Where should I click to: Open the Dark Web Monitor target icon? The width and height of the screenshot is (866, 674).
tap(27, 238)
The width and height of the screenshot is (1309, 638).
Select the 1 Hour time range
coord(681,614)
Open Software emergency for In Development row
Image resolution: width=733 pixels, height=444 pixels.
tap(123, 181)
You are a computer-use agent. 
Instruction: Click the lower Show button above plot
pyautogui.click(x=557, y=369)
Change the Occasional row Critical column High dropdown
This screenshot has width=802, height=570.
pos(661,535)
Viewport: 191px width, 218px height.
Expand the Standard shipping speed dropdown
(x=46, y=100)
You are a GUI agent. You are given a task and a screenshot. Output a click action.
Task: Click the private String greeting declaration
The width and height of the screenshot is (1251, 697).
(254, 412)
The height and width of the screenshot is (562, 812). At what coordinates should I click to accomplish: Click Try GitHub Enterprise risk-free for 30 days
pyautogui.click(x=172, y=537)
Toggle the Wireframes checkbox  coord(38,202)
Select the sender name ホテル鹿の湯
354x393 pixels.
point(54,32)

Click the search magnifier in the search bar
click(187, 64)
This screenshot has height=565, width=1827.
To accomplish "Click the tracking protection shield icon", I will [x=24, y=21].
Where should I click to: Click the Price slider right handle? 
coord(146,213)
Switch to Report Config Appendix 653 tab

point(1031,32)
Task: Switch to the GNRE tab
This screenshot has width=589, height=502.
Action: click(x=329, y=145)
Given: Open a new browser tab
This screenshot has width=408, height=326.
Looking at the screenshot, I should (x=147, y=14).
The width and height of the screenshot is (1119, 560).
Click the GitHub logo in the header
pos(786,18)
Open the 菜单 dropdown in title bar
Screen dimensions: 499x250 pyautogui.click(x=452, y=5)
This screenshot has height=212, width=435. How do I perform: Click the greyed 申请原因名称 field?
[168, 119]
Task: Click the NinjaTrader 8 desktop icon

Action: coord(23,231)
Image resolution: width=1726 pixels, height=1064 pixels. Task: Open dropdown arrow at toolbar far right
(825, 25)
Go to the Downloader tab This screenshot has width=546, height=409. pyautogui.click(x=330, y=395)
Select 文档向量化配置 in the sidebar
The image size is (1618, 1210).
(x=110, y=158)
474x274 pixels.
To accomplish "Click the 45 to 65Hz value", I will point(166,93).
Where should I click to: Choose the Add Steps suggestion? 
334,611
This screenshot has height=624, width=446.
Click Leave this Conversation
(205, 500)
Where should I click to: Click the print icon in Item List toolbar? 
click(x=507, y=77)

****

**YOUR INSTRUCTIONS**
Reproduce all of the data above word for word, keeping every line in its original order.

**TASK RESULT**
Where should I click to: Open the Dark Web Monitor target icon? The width and height of the screenshot is (866, 674).
tap(27, 238)
The width and height of the screenshot is (1309, 638).
Select the 1 Hour time range
coord(681,614)
Open Software emergency for In Development row
Image resolution: width=733 pixels, height=444 pixels.
tap(123, 181)
You are a computer-use agent. 
Instruction: Click the lower Show button above plot
pyautogui.click(x=557, y=369)
Change the Occasional row Critical column High dropdown
This screenshot has width=802, height=570.
pos(661,535)
Viewport: 191px width, 218px height.
Expand the Standard shipping speed dropdown
(x=46, y=100)
You are a GUI agent. You are given a task and a screenshot. Output a click action.
Task: Click the private String greeting declaration
The width and height of the screenshot is (1251, 697).
(254, 412)
The height and width of the screenshot is (562, 812). At what coordinates should I click to accomplish: Click Try GitHub Enterprise risk-free for 30 days
pyautogui.click(x=172, y=537)
Toggle the Wireframes checkbox  coord(38,202)
Select the sender name ホテル鹿の湯
354x393 pixels.
point(54,32)

Click the search magnifier in the search bar
click(187, 64)
This screenshot has height=565, width=1827.
To accomplish "Click the tracking protection shield icon", I will [x=24, y=21].
Where should I click to: Click the Price slider right handle? 
coord(146,213)
Switch to Report Config Appendix 653 tab

point(1031,32)
Task: Switch to the GNRE tab
This screenshot has width=589, height=502.
Action: click(x=329, y=145)
Given: Open a new browser tab
This screenshot has width=408, height=326.
Looking at the screenshot, I should (x=147, y=14).
The width and height of the screenshot is (1119, 560).
Click the GitHub logo in the header
pos(786,18)
Open the 菜单 dropdown in title bar
Screen dimensions: 499x250 pyautogui.click(x=452, y=5)
This screenshot has height=212, width=435. How do I perform: Click the greyed 申请原因名称 field?
[168, 119]
Task: Click the NinjaTrader 8 desktop icon

Action: coord(23,231)
Image resolution: width=1726 pixels, height=1064 pixels. Task: Open dropdown arrow at toolbar far right
(825, 25)
Go to the Downloader tab This screenshot has width=546, height=409. pyautogui.click(x=330, y=395)
Select 文档向量化配置 in the sidebar
The image size is (1618, 1210).
(x=110, y=158)
474x274 pixels.
To accomplish "Click the 45 to 65Hz value", I will point(166,93).
Where should I click to: Choose the Add Steps suggestion? 
334,611
This screenshot has height=624, width=446.
Click Leave this Conversation
(205, 500)
Where should I click to: Click the print icon in Item List toolbar? 
click(x=507, y=77)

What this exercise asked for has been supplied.